EXERCISE BRIEF: Exactly as they appear, reproduce the lines from the one holding "This screenshot has height=517, width=616." through the last line of the material below.

DATA EXCERPTS:
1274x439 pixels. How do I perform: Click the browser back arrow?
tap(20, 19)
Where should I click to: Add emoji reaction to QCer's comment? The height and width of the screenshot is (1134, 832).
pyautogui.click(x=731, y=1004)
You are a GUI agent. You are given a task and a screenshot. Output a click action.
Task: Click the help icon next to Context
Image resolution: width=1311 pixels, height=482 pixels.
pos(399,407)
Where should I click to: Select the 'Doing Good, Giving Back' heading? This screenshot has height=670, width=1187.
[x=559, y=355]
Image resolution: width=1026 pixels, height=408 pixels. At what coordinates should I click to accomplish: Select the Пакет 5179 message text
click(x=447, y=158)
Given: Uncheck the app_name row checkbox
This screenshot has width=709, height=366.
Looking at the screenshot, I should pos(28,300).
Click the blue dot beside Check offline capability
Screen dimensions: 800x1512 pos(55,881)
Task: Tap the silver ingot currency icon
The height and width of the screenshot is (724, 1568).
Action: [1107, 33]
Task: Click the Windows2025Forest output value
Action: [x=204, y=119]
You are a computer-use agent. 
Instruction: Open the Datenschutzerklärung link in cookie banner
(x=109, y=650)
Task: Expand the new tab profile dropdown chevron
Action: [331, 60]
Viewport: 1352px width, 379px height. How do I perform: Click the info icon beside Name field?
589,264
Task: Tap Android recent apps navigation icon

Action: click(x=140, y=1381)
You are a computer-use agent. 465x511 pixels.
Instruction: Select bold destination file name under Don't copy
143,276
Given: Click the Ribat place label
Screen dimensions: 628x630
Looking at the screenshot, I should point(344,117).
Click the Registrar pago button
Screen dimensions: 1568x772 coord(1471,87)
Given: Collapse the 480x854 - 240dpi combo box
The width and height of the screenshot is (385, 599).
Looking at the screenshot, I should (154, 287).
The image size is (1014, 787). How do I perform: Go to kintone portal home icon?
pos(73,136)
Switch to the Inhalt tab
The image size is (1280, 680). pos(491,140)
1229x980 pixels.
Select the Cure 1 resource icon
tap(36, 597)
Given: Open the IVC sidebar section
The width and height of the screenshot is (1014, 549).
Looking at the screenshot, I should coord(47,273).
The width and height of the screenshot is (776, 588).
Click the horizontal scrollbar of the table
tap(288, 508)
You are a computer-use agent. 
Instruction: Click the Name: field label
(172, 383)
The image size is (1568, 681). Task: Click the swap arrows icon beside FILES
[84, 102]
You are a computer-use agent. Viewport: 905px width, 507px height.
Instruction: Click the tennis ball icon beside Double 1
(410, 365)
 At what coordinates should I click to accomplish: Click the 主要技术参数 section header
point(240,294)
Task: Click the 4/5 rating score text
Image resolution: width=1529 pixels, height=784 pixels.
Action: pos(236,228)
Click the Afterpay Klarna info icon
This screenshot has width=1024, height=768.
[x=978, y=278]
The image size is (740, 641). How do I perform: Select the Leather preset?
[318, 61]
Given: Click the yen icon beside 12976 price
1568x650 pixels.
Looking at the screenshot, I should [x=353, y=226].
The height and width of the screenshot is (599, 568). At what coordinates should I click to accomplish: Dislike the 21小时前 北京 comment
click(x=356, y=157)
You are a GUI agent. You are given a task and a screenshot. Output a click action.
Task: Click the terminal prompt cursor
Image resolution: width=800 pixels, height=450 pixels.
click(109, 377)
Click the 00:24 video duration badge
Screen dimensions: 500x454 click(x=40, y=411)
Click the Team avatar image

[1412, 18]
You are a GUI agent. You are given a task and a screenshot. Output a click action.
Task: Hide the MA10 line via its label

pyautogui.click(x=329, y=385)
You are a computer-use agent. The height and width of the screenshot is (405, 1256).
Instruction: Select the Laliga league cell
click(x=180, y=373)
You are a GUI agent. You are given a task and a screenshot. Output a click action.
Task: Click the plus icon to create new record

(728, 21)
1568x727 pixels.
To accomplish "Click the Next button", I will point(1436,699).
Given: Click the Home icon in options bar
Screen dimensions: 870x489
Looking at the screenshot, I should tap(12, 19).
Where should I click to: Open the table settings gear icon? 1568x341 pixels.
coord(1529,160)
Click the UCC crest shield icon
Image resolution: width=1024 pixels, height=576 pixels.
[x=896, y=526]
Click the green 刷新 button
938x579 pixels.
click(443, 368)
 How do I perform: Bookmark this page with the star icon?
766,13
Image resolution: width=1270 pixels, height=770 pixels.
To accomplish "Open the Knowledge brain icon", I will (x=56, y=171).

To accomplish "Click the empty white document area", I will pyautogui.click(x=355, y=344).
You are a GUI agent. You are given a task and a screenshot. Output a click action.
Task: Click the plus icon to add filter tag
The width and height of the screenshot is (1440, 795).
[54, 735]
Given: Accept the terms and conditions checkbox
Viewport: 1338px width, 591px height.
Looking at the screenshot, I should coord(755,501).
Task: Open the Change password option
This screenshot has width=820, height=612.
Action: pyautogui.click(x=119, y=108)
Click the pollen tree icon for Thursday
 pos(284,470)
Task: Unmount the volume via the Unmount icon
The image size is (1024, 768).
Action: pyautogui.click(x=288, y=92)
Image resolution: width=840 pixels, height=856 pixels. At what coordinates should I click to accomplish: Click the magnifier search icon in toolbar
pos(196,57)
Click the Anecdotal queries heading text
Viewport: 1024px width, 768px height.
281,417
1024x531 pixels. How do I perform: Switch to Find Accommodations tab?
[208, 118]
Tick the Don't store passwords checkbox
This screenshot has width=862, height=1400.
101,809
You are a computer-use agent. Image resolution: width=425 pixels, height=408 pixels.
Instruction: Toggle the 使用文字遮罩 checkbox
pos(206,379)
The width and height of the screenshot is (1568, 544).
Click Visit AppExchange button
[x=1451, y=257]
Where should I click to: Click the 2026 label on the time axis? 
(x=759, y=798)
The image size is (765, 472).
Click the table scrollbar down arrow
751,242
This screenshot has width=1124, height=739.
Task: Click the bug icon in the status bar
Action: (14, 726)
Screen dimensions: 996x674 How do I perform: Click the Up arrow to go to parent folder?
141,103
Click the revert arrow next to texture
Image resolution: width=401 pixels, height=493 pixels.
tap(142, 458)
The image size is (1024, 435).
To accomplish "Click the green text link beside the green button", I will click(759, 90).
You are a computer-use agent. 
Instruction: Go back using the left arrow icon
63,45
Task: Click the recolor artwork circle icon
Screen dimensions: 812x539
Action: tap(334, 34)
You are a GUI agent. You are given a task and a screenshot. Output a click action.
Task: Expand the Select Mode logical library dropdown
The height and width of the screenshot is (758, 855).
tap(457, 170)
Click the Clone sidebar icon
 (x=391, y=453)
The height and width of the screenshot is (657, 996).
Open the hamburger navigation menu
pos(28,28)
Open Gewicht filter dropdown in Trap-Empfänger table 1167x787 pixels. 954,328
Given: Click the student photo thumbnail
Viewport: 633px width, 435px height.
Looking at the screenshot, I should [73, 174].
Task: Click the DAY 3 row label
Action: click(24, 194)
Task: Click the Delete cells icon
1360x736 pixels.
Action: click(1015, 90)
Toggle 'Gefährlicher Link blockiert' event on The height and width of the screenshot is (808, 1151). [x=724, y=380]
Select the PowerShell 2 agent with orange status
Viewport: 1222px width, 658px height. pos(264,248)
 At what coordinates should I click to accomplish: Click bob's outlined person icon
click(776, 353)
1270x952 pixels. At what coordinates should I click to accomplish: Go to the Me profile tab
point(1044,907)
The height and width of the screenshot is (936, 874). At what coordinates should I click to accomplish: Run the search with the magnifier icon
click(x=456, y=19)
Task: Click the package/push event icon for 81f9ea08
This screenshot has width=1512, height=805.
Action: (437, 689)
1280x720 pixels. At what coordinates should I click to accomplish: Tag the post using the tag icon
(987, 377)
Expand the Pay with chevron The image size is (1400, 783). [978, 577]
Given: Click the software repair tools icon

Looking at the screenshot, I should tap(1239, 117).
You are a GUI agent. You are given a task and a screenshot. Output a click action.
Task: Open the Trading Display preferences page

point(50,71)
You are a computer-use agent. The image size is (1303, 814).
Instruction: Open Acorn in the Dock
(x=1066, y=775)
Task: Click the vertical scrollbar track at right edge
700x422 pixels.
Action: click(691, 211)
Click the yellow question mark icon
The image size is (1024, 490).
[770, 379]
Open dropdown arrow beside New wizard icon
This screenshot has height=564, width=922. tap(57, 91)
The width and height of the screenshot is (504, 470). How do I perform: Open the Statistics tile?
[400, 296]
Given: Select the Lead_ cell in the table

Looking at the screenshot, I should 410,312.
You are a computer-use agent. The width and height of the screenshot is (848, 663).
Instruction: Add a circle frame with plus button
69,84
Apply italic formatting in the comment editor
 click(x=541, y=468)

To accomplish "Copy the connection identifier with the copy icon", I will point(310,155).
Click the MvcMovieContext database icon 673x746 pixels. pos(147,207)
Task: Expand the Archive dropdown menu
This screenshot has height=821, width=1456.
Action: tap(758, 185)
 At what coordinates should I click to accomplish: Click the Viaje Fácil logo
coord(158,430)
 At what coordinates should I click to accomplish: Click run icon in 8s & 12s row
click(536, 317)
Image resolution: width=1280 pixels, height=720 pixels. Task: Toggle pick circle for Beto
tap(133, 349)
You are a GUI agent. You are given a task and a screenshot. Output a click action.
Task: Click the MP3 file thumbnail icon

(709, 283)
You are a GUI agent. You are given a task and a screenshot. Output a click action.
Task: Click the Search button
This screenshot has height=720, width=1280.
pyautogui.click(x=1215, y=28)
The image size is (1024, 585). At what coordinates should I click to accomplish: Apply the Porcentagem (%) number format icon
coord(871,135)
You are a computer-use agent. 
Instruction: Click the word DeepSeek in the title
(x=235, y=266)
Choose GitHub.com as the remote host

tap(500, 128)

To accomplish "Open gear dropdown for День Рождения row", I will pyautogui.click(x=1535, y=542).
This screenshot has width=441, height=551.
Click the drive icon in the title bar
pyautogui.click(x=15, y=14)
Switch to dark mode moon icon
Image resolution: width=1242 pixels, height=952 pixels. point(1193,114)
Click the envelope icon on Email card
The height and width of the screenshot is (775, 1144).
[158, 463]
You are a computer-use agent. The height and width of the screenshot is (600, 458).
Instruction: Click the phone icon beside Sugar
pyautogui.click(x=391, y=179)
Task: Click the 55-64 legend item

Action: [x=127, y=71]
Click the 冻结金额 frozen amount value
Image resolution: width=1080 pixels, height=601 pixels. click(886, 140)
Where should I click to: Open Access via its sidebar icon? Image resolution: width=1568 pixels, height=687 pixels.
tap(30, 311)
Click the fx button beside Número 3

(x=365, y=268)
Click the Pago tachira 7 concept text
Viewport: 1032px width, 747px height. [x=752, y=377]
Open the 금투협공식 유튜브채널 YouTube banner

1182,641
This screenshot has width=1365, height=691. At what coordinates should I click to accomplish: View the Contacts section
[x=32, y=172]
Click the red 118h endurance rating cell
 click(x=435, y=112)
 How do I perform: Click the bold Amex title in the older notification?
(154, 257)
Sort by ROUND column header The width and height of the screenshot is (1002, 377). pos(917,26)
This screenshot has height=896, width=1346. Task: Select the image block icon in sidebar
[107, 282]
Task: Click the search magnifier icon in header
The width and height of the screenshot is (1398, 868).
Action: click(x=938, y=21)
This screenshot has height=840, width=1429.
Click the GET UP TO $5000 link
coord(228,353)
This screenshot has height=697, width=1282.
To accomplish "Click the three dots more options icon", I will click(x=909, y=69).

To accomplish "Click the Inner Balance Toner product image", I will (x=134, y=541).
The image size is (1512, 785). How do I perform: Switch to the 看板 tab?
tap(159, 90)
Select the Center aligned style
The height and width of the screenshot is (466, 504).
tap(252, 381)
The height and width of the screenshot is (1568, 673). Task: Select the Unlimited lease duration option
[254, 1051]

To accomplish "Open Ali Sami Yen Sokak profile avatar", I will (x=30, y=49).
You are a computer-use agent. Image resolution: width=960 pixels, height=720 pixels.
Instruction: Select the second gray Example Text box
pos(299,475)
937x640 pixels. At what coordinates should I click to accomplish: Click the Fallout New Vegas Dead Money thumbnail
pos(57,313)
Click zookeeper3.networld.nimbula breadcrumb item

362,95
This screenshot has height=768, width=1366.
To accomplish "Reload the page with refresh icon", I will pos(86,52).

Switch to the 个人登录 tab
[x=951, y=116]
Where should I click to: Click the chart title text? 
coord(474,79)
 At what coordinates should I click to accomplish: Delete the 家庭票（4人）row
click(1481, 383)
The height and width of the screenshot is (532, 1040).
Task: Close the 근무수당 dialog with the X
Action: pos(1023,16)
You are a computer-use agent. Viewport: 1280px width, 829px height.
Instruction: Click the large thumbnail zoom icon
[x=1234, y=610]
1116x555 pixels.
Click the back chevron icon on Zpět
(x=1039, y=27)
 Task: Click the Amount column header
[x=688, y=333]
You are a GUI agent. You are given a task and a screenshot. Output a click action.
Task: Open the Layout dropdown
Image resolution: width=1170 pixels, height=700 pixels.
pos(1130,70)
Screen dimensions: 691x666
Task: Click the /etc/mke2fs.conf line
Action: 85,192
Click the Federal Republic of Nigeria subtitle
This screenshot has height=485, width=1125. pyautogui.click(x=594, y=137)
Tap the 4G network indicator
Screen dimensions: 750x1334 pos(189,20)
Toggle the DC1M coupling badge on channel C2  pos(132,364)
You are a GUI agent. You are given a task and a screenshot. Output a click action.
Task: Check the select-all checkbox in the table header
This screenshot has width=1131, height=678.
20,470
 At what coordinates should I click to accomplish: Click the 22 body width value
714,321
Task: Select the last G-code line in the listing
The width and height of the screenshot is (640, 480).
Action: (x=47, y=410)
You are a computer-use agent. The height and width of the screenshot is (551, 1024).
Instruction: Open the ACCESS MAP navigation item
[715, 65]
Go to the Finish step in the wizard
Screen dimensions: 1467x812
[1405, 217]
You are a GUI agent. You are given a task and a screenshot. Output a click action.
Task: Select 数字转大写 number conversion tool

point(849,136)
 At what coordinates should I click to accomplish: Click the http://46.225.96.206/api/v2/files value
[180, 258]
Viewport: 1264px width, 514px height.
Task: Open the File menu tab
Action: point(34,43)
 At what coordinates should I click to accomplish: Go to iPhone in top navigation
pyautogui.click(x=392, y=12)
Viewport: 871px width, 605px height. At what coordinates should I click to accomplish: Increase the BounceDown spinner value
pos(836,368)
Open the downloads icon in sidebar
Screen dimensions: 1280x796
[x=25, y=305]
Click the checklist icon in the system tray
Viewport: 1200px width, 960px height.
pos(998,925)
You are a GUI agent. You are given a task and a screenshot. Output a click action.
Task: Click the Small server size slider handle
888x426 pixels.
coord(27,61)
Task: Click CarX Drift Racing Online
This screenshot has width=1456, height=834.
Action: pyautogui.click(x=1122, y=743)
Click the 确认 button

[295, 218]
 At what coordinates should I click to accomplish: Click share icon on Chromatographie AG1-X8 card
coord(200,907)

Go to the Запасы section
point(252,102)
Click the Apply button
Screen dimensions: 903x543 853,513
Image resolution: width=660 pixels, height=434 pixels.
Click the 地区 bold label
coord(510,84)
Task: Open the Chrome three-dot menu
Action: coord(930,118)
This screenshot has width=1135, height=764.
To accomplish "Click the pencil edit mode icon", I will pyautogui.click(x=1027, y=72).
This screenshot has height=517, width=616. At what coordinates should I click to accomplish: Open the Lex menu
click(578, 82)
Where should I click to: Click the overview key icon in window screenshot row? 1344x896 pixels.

ANSWER FOR THIS EXERCISE:
This screenshot has height=517, width=616. At what coordinates should I click to accomplish: Open the Lex menu
click(578, 82)
Where should I click to: Click the overview key icon in window screenshot row? 1344x896 pixels.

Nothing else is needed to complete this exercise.